En la tercera encíclica de
Benedicto XVI no se emplea la expresión “exclusión social”, pero se habla de
ella y también, análogamente, de alguna otra “cara” de la exclusión. Tres
pasajes de la encíclica iluminan poderosamente la cuestión de la “exclusión”.
El Papa se refiere concretamente
a “los países excluidos o marginados de la los circuitos de la economía global”
(n. 47), que deberían beneficiarse de iniciativas empresariales que contribuyan
a la humanización del mercado y de la sociedad.

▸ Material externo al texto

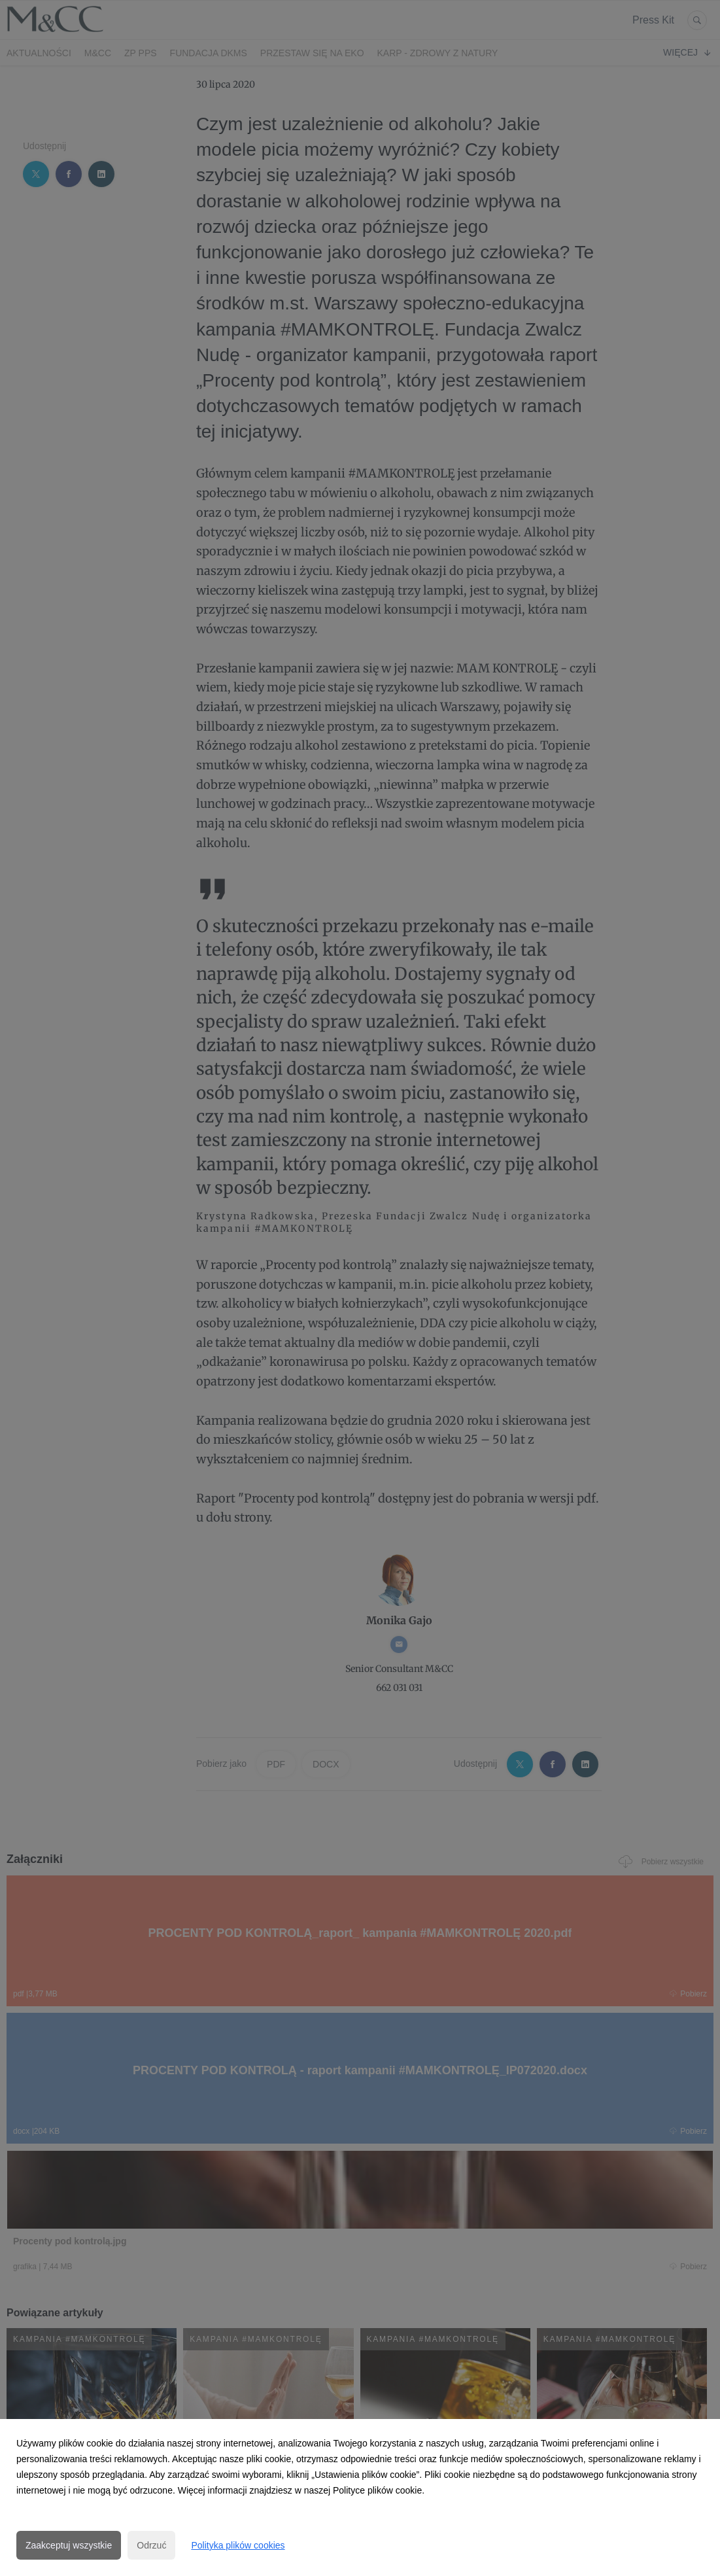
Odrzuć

En un plano diverso, se habla
de “la exclusión de la religión –particularmente la cristiana, pero no
exclusivamente– del ámbito público” (n. 56). Esa exclusión, junto con el
fundamentalismo religioso “impiden el encuentro entre las personas y su
colaboración para el progreso de la humanidad”. Como consecuencia, “la vida
pública se empobrece de motivaciones y la política adquiere un aspecto opresor
y agresivo. Se corre el riesgo de que no se respeten los derechos humanos, bien
porque se les priva de su fundamento trascendente, bien porque no se reconoce
la libertad personal”. Resumiendo, en el laicismo y en el fundamentalismo se
pierde la posibilidad de un diálogo fecundo y de una provechosa colaboración
entre la razón y la fe religiosa; ésta pérdida comporta un alto coste para el
desarrollo de la humanidad.
Por último, en la conclusión
de la encíclica, se subraya: “El humanismo que excluye a Dios es un
humanismo inhumano”, pues “sin Dios el hombre no sabe donde ir ni tampoco
logra entender quién es”. Al reconocer que Dios llama a cada persona a formar
parte de su familia como hijos suyos, se abre la capacidad de forjar un
pensamiento nuevo y concitar nuevas energías al servicio de un humanismo
íntegro y verdadero. “Por tanto, la fuerza más poderosa al servicio del
desarrollo es un humanismo cristiano” (n. 78)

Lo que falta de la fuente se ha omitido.